TESTO DI PARTENZA
━━━━━━━━━━━━━━━━━━━━

1030_LA FIAMMA DEL PECCATO (Double Indemnity). Stati Uniti, 1944; Regia di Billy Wilder.
Sei anni dopo, con Viale del tramonto, Billy Wilder, dopo aver imparato la filosofia di Hollywood e dell’America, confermerà e rilancerà il suo azzardo: la vicenda sarà raccontata direttamente da un morto. Una storia senza alcuna speranza, insomma. Ne La fiamma del peccato è invece un moribondo, Walter Neff (Fred MacMurray), che si mette al registratore per lasciarci le sue memorie; o meglio, per lasciarle al suo capo, Barton Keyes (il solito, monumentale, Edward G. Robinson). In un testo, filmico o meno, la presenza di una voce narrante è di norma garanzia di lieto fine; in fondo il personaggio che parla è sopravvissuto, se ci sta raccontando i fatti. Se con Sunset Boulevard Wilder romperà questa regola narrativa, ne La fiamma del peccato non arriva a tanto, cogliendo però un aspetto forse più sottile della questione. La vicenda raccontata, tratta da un racconto di James M. Cain e sceneggiata a quattro mani con Raymond Chandler, viene registrata quando Neff, il protagonista, è ancora vivo ma, nel finale, appare chiaro che è alla fine della pista. Il cinema, quindi, quanto il registratore che vediamo nel film, è uno strumento che permette di ingannare, per un istante, la morte, dando l’impressione che ci sia una speranza. In realtà Wilder ci dice che – soprattutto al cinema, l’arte della finzione, l’arte dell’inganno – il narratore, e forse anche l’autore, può essere già morto nel frattempo. Come capiterà a Neff, appunto. E allora non fatevi troppe speranze. Questo discorso è perfettamente calzante all’atmosfera che trasuda La fiamma del peccato, noir che più nero non si può, condito da una musica superba e angosciante dello specialista Miklòs Ròzsa e fotografato in modo implacabile da un bianco e nero che non lascia scampo opera di John Seitz. La regia di Wilder è puntuale e stupisce che un autore tutto sommato agli inizi della carriera possa avere uno stile tanto classico, nel senso più nobile del termine. Erano gli anni 40 e il regista nato in Galizia, non ancora quarantenne, riusciva a coniugare in modo splendido le conoscenze degli autori della generazione precedente con le istanze più moderne. Normale, quindi, che quando si fosse messo all’opera sul noir, il genere che faceva di questa commistione il suo punto cruciale, facesse sfracelli.
Le dinamiche della società americana negli anni Quaranta assorbivano le angosce che furoreggiavano un po’ ovunque: si era passati dalla peggior crisi economica di sempre (quella del ’29) alla più grande carneficina della Storia (la Seconda Guerra Mondiale), mentre l’evoluzione, l’emancipazione e lo sviluppo, nelle varie istituzioni sociali, proseguivano imperterrite. Negli Stati Uniti, che erano ancora in una fase di assestamento istituzionale, sia a livello domestico che internazionale, queste tensioni furono più forti e uno dei risultati fu il genere noir. Wilder conosceva l’espressionismo come corrente cinematografica per motivi diciamo così geografici (ne aveva la stessa origine) e conosceva il cinema dei grandi come Lubitsch a menadito; anche grazie a ciò riuscì ad interpretare meglio rispetto ad altri le peculiarità sociali della giovane nazione americana. La dimostrazione concreta di questo concetto è, tra le altre cose, La fiamma del peccato.

━━━━━━━━━━━━━━━━━━━━

Righe di puntamento su testo ed elementi
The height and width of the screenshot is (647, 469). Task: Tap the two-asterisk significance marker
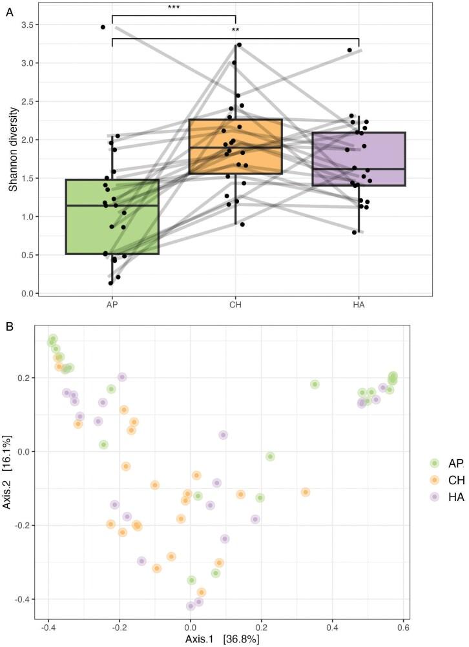pos(236,31)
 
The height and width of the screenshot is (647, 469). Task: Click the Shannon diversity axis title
pos(13,150)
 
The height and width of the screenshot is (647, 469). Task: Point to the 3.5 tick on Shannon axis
pos(29,25)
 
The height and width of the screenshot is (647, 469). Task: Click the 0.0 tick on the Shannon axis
pos(29,293)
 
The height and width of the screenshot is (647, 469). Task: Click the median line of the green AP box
pos(112,205)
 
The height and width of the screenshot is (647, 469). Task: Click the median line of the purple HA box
pos(359,169)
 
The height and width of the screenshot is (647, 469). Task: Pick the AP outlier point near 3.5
pos(103,27)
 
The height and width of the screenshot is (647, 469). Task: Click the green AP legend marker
pos(435,463)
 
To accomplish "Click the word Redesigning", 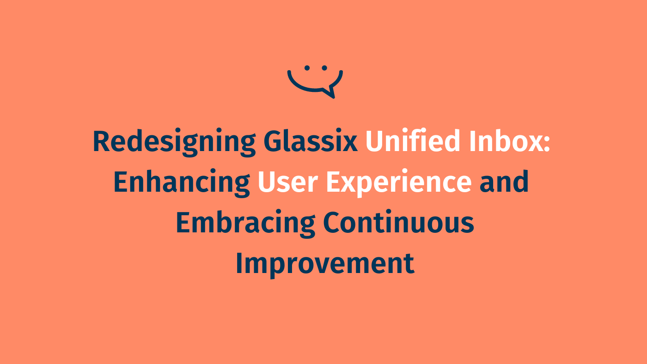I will [174, 142].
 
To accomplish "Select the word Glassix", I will [311, 142].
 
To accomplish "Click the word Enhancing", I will [182, 182].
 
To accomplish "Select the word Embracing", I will [245, 223].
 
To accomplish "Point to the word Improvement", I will [324, 264].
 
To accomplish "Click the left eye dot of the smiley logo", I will [307, 68].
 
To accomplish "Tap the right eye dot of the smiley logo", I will [324, 68].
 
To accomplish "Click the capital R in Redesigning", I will [101, 142].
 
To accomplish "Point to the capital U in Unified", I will [374, 142].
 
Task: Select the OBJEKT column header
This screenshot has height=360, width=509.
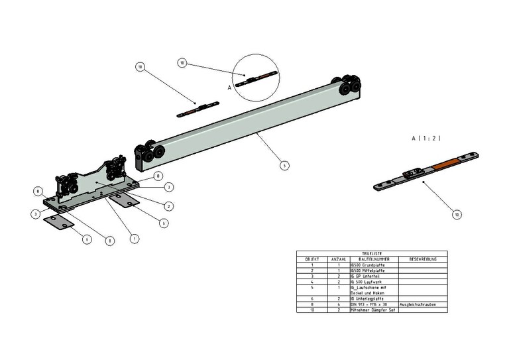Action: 312,259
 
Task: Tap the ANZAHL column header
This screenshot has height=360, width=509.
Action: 338,259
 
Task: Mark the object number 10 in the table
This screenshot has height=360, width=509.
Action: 312,310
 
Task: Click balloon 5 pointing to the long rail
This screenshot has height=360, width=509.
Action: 284,165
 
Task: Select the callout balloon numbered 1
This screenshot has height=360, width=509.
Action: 135,238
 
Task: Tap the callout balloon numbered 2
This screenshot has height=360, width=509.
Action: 168,206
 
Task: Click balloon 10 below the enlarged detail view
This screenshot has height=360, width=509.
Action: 456,214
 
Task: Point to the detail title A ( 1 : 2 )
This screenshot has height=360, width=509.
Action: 426,138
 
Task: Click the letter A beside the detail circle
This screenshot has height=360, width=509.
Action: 229,87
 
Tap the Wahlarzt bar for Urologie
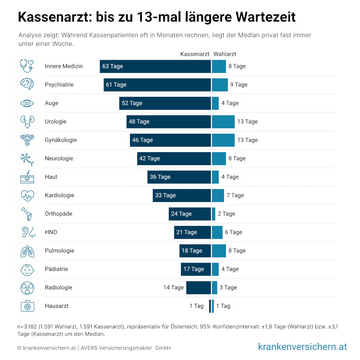222,121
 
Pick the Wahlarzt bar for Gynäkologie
222,139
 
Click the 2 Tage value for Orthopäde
226,213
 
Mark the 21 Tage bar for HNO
191,231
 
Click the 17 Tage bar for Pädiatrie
194,268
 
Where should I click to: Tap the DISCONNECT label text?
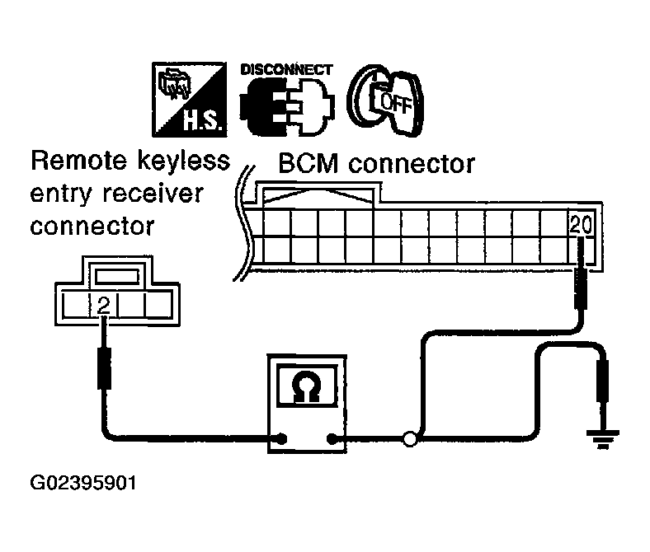tap(286, 69)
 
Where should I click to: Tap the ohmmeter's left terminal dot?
tap(283, 439)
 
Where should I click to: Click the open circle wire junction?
tap(409, 439)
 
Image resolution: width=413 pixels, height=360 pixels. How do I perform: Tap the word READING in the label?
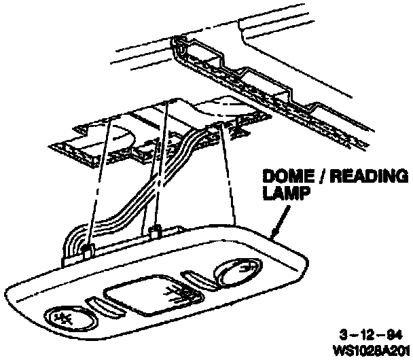coord(369,177)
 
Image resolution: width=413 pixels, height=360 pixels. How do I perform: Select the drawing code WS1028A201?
coord(372,350)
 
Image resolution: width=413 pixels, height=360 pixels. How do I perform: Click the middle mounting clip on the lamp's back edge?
coord(155,232)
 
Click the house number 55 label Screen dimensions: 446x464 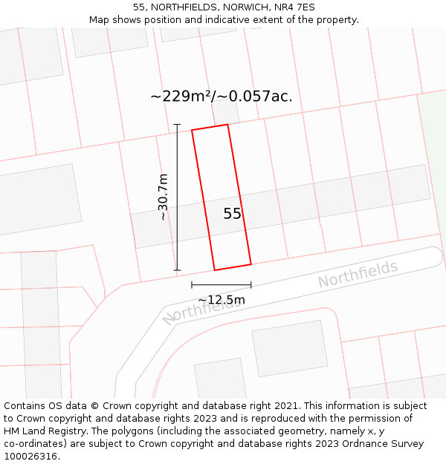[233, 214]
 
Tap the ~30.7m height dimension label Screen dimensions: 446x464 [164, 197]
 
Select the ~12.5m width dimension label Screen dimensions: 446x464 [221, 300]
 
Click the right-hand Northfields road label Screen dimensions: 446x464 [358, 275]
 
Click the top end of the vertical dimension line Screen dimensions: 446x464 [177, 124]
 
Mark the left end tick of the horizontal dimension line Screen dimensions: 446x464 [192, 284]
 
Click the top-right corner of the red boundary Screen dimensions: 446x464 [227, 125]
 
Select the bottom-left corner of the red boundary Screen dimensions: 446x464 [215, 269]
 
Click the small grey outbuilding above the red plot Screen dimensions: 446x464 [224, 114]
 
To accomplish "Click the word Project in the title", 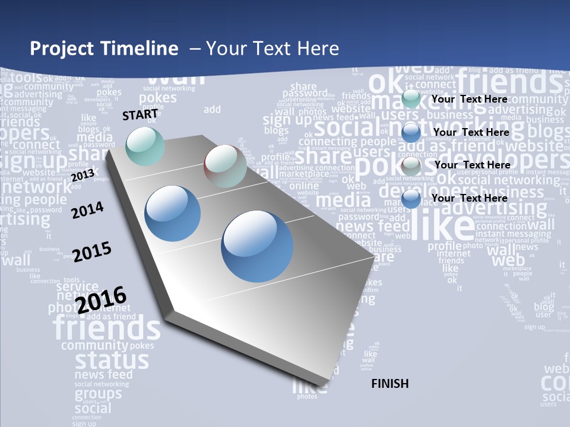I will [62, 49].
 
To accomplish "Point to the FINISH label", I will [390, 384].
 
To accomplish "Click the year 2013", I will [83, 176].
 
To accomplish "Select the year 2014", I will [87, 210].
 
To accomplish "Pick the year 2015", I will [92, 251].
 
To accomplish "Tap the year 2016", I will [102, 299].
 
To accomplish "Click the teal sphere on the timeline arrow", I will [145, 146].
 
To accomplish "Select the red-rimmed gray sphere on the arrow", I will [225, 167].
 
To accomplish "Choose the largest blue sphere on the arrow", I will [257, 246].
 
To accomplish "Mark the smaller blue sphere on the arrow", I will [173, 214].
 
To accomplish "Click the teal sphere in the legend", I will [411, 99].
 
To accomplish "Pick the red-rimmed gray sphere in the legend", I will [411, 166].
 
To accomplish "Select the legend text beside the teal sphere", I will [470, 99].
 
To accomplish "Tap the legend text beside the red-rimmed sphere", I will [472, 164].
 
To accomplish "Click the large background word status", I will [112, 359].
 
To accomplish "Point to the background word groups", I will [98, 393].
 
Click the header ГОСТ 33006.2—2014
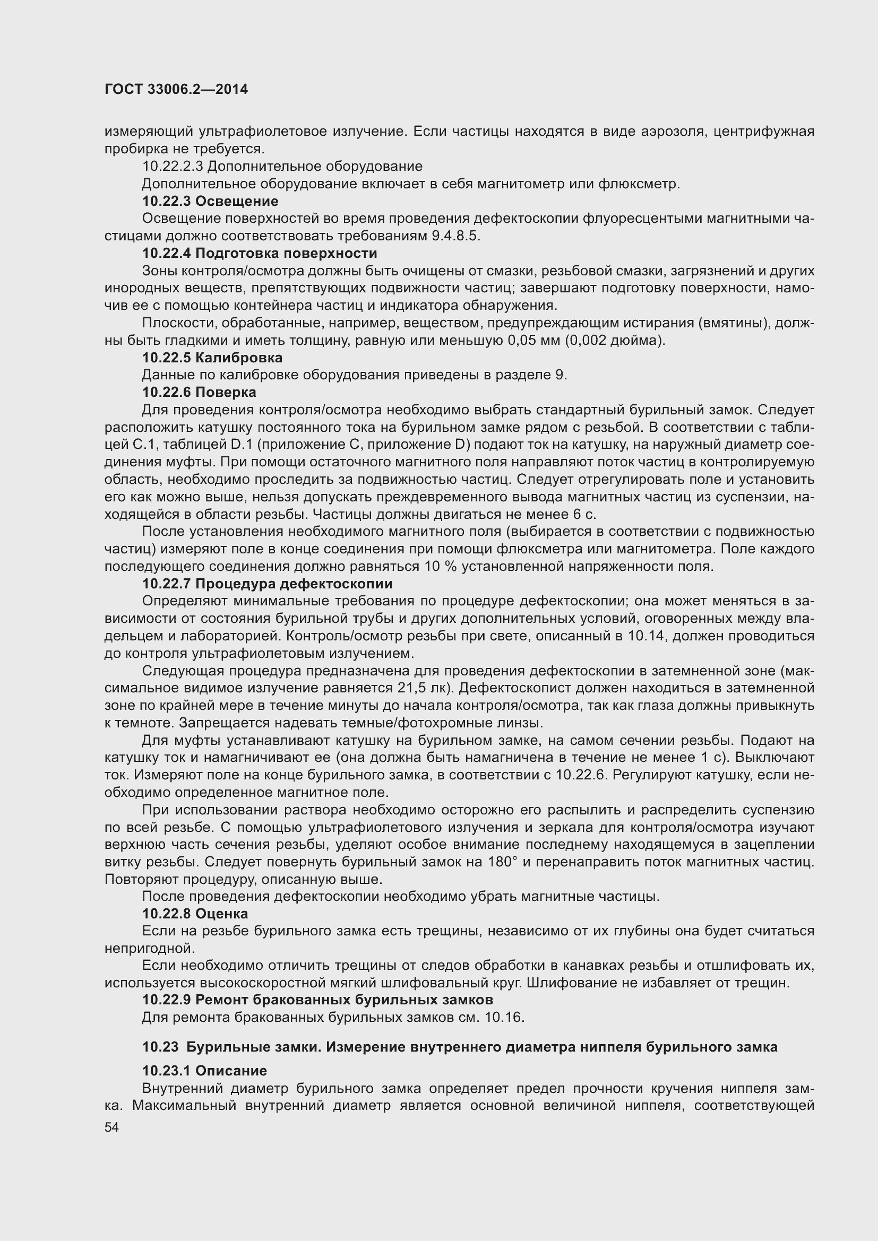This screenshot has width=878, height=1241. point(176,89)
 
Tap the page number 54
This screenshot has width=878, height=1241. point(112,1127)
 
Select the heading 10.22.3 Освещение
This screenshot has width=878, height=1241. point(210,202)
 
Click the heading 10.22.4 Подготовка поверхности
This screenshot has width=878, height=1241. point(260,254)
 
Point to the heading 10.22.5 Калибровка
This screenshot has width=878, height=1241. point(212,358)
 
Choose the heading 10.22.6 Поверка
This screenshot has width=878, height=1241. point(199,393)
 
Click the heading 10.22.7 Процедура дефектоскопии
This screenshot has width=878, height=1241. point(267,584)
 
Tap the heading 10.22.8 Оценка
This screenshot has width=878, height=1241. point(195,914)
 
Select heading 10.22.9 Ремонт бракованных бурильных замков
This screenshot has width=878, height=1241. point(317,1000)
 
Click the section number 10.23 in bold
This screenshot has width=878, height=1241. point(160,1047)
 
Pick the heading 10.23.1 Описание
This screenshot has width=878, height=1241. point(204,1071)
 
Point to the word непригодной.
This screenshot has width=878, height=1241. point(149,948)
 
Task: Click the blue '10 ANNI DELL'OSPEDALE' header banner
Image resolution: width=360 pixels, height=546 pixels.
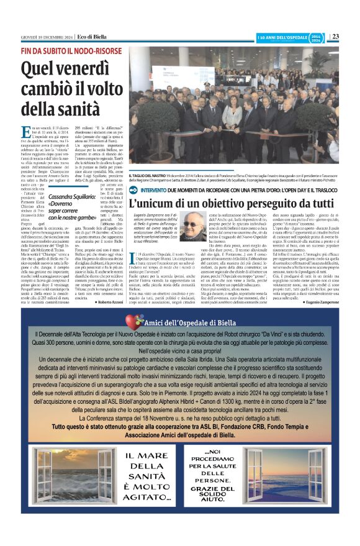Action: coord(282,37)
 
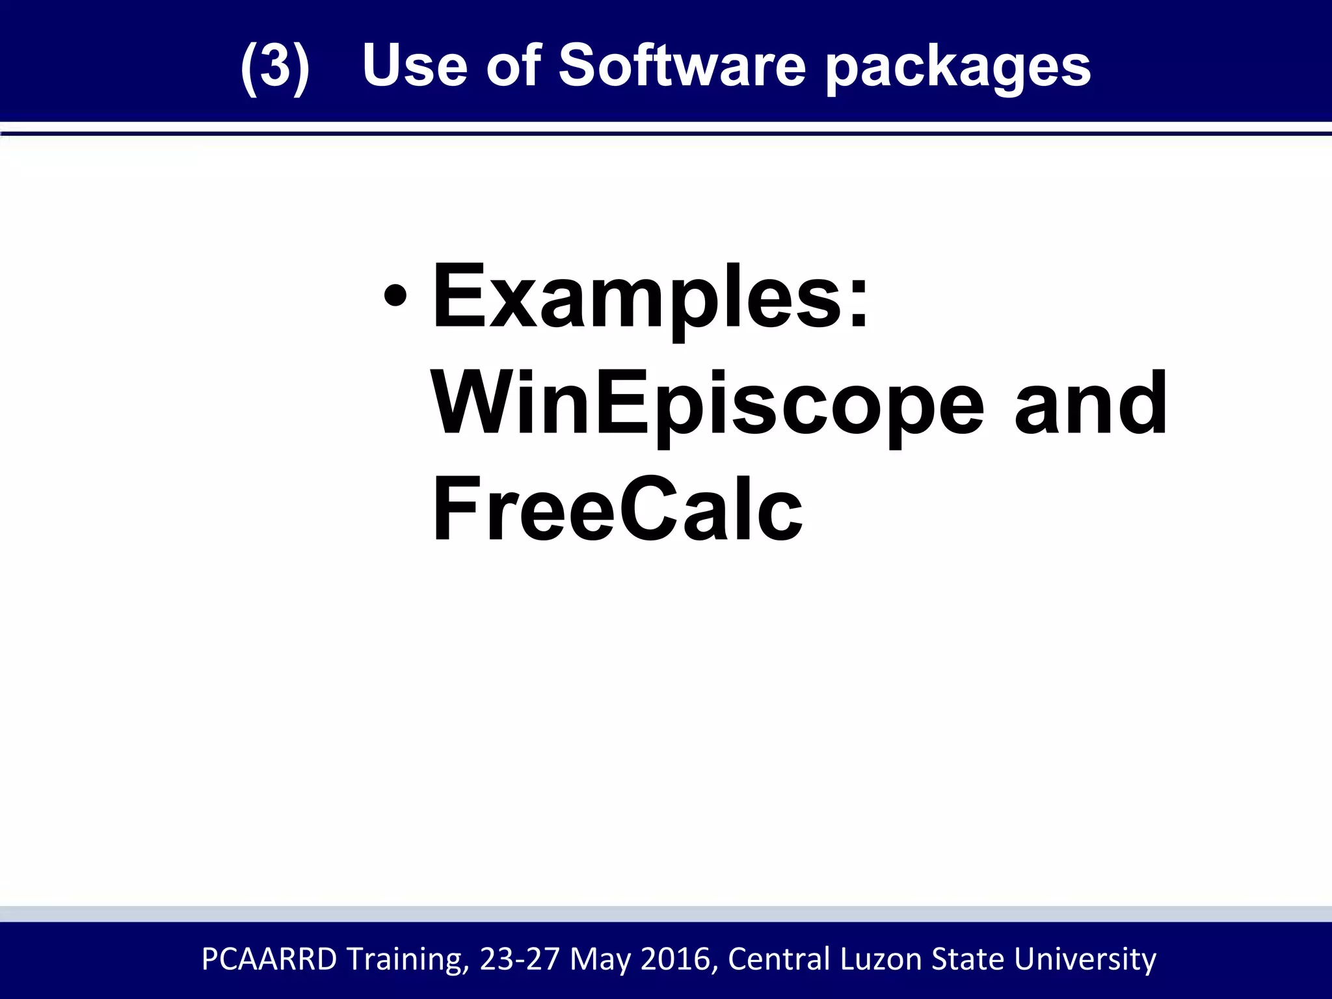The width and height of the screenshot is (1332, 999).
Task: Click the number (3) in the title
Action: pyautogui.click(x=274, y=66)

━━━━━━━━━━━━━━━━━━━━

COSA FARE
(a) Riporta in una tabella Markdown, con le colonne Numero e Contenuto, le righe dell'esercizio che iniziano da quella contenente "Mark the left" e terminano con quella contenente "Click the small", escludendo le righe vuote.
(b) Prosegui la recensione del film La fiamma del peccato dal punto in cui si ferma.

RISPOSTE AI COMPITI
(a)
| Numero | Contenuto |
|---|---|
| 1 | Mark the left end tick of the horizontal dimension line Screen dimensions: 446x464 [192, 284] |
| 2 | Click the top-right corner of the red boundary Screen dimensions: 446x464 [227, 125] |
| 3 | Select the bottom-left corner of the red boundary Screen dimensions: 446x464 [215, 269] |
| 4 | Click the small grey outbuilding above the red plot Screen dimensions: 446x464 [224, 114] |

(b)
Datato 1944, quindi a guerra mondiale nemmeno conclusa, Double Indemnity, questo il titolo originale, propone una storia in cui il benessere della società borghese capitalista ha già fiaccato l’etica e la morale dei suoi protagonisti. Non quella di Keyes, per la verità: la sua figura, che si appoggia al carisma di Edward G. Robinson, serve per mettere in luce, per contrasto, la debolezza morale della coppia protagonista. L’ardore, la passione, il talento con cui Keyes svolge il suo lavoro, sono rappresentati simbolicamente dall’ometto che l’uomo sente dentro di sé, che l’avvisa quando qualcosa non va nelle pratiche assicurative che deve controllare. Sembra il superpotere di uno dei moderni supereroi, in realtà è la coscienza; da sempre il superpotere più potente in circolazione. L’uomo è una persona seria e fa con scrupolo e dedizione il suo lavoro.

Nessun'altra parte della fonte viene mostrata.